Pour l’amiral Guillaud, les problèmes liés à Louvois doivent être réglés au plus vite pour 3 raisons. Tout d’abord, ils ont une influence sur la « force morale » des militaires en opération, lesquels « doivent être soulagés au maximum des contingences matérielles ». En clair, « l’arrière doit tenir. »

Ensuite, ces dysfonctionnements sont la cause d’une double crise de confiance, d’abord à l’égard du bien-fondé des réformes en cours, ensuite vis-à-vis de « l’aptitude du commandement à résoudre les difficultés ». Pour le CEMA, « c’est une hypothèque sur les réformes à venir », ce qui est « inacceptable au regard des efforts considérables que devront encore fournir nos armées.

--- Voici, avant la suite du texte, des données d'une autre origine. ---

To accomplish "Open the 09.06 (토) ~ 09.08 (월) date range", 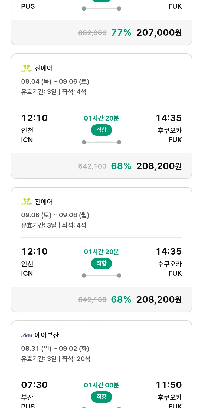I will tap(55, 215).
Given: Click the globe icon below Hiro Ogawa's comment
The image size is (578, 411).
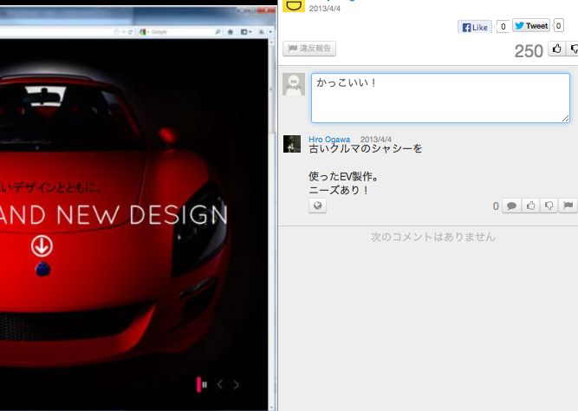Looking at the screenshot, I should tap(317, 206).
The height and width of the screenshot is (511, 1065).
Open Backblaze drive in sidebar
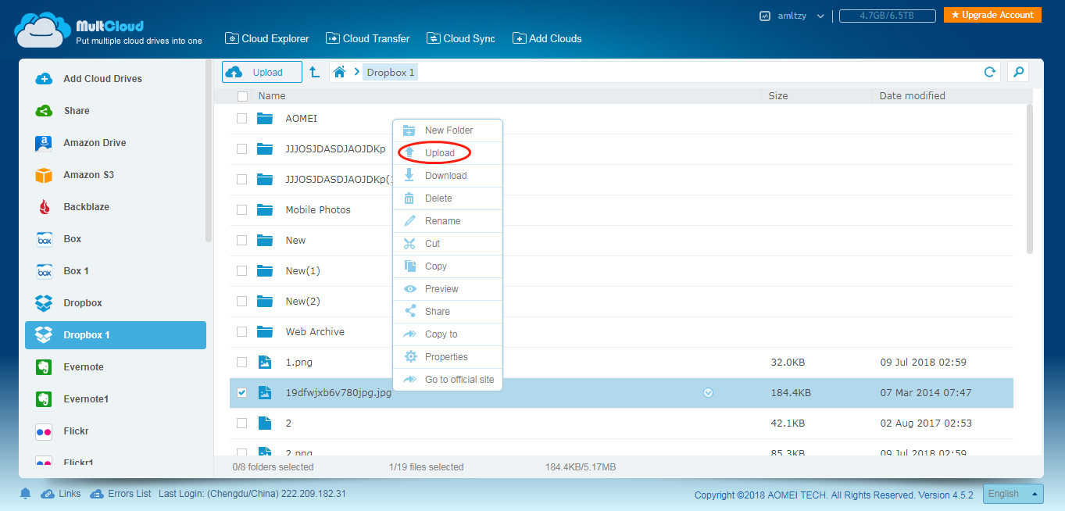pos(86,207)
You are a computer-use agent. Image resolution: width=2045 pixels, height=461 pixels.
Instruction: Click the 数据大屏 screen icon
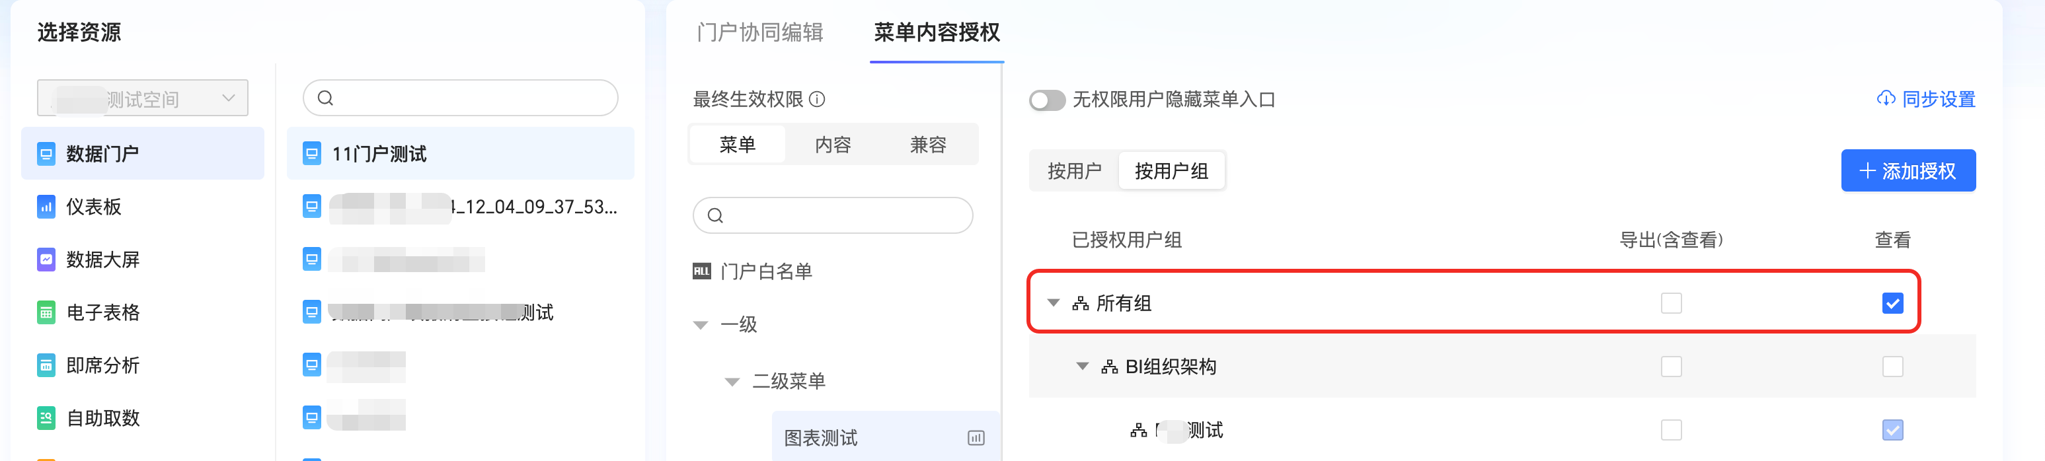pos(46,259)
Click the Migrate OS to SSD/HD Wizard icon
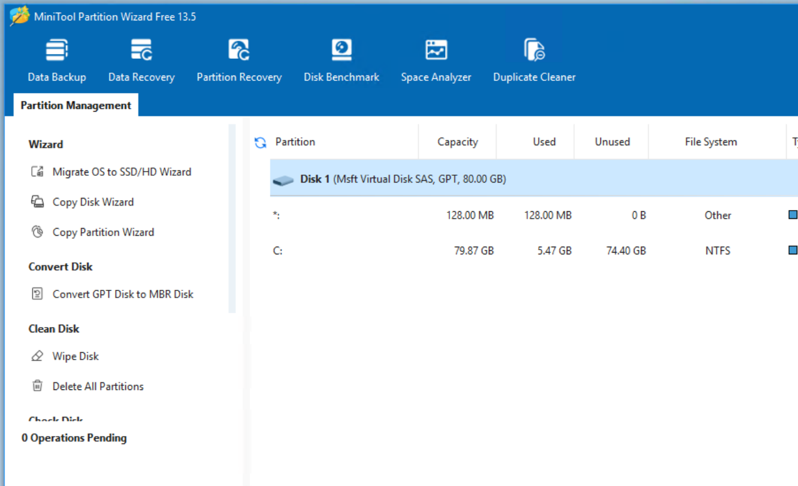 tap(37, 172)
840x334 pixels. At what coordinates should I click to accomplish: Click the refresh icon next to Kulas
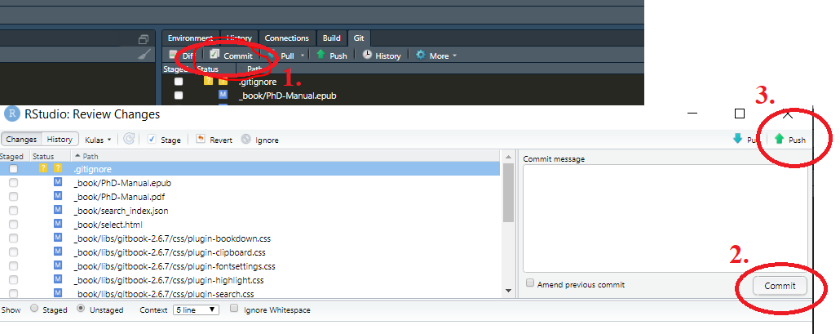(129, 140)

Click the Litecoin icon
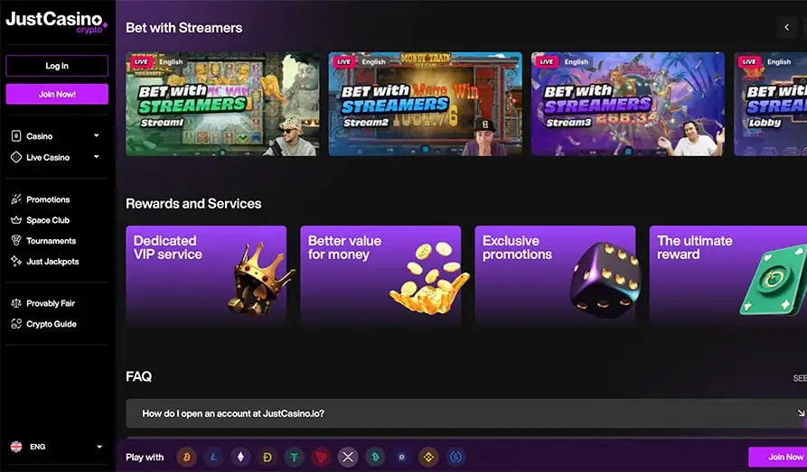click(213, 458)
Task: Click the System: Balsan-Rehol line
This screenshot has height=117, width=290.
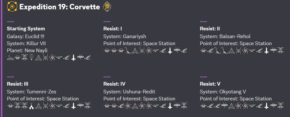Action: point(225,36)
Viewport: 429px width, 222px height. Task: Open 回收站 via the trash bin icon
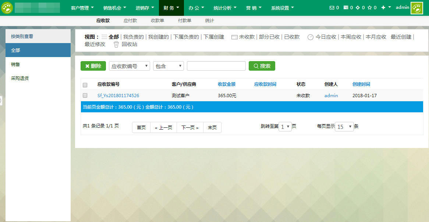click(x=116, y=44)
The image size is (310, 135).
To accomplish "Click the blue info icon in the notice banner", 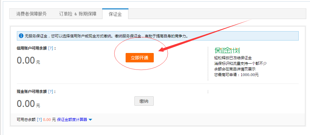I will coord(21,36).
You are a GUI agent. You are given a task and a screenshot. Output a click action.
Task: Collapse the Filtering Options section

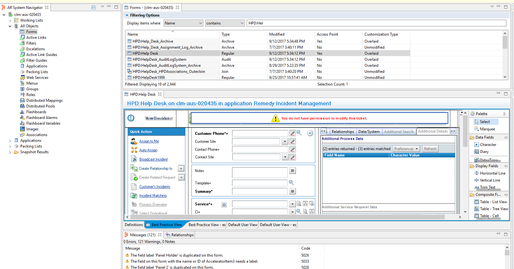click(x=127, y=15)
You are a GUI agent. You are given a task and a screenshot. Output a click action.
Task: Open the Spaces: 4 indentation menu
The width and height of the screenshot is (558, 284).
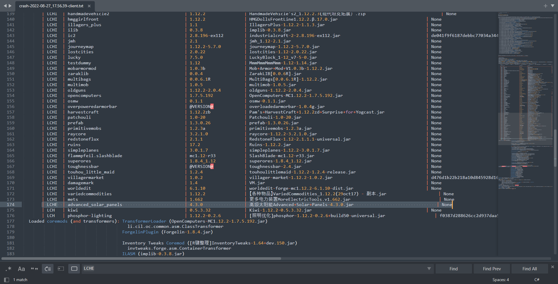click(500, 280)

La dernière raison avancée par l’amiral Guillaud est le ressenti de « ceux qui sont en première ligne » de manquer de considération, « voire de reconnaissance ».

Pour autant, le CEMA a assumé sa part de responsabilité dans cette affaire. « J’ai donné mon accord pour la bascule et j’ai eu tort », a-t-il admis devant les députés. Mais il a cependant donné un éclairage sur les conditions dans lesquelles sa décision a été prise.

Pour commencer, dès son entrée en fonction, l’amiral Guillaud a « mesuré les difficultés de cette entreprise. » D’ailleurs, dans une note datée du 7 mai 2010, il a mis en garde le ministre de la Défense de l’époque, qui était Hervé Morin, contre les « risques de rupture de continuité de la fonction solde, en particulier au sein de l’armée de Terre, du fait de la déflation rapide des effectifs des centres territoriaux d’administration et de comptabilité (CTAC). »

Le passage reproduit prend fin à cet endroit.